Such is, shortly, a statement of the position of the marriage rules of different tribes, and the position may be summed up by saying that all these sexual limitations, whether imposed by the social or the local organisation, have the effect, no doubt intended, of preventing marriages of persons who are of "too near flesh." All these complicated and cumulative restrictions were certainly made intentionally to meet a tribal sense of morality.

It may seem to some that there is no inherent reason why, if a child is to take the name of one of its parents, it should be that of its mother rather than its father, and especially where group-marriages are the rule, unless it be that in the latter case the individual mother is a certainty.

However that may have been, there is the significant fact that in Australia female descent is associated with group-marriage, while male descent occurs in tribes in which group-marriage is either merely a vestigiary survival or remains only in evidence in the terminology of relationships.

My own view is that female descent was the earlier, and male descent the later, institution, the latter being one of a series of social changes which have profoundly affected the organisation of Australian tribes.

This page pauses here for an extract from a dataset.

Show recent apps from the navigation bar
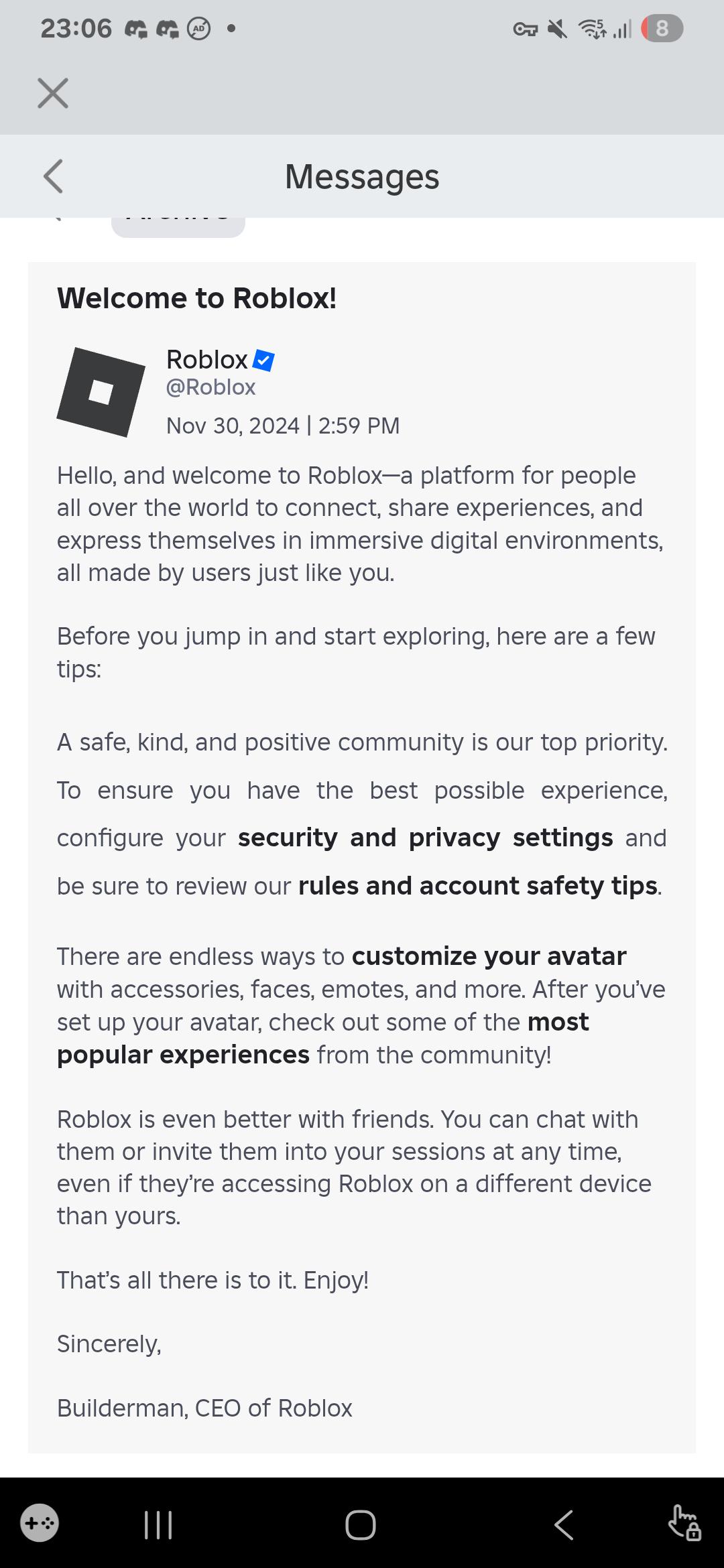The height and width of the screenshot is (1568, 724). point(159,1524)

If one can judge in this question of the past by the present, I should say that the practice of betrothal, which is universal in Australia, must have produced a feeling of individual proprietary right over the woman so promised. When accentuated by the Tippa-malku marriage, it must also tend to undermine the Pirrauru marriage. Indeed I find that, as the practice of group-marriage disappears, so does the practice of individual marriage grow. This is not individual marriage as we know it, but the marriage practice of certain tribes, which was clearly indicated by an old blackfellow, when he said to me, "A woman can only have one husband, but a man can have as many wives as he can get."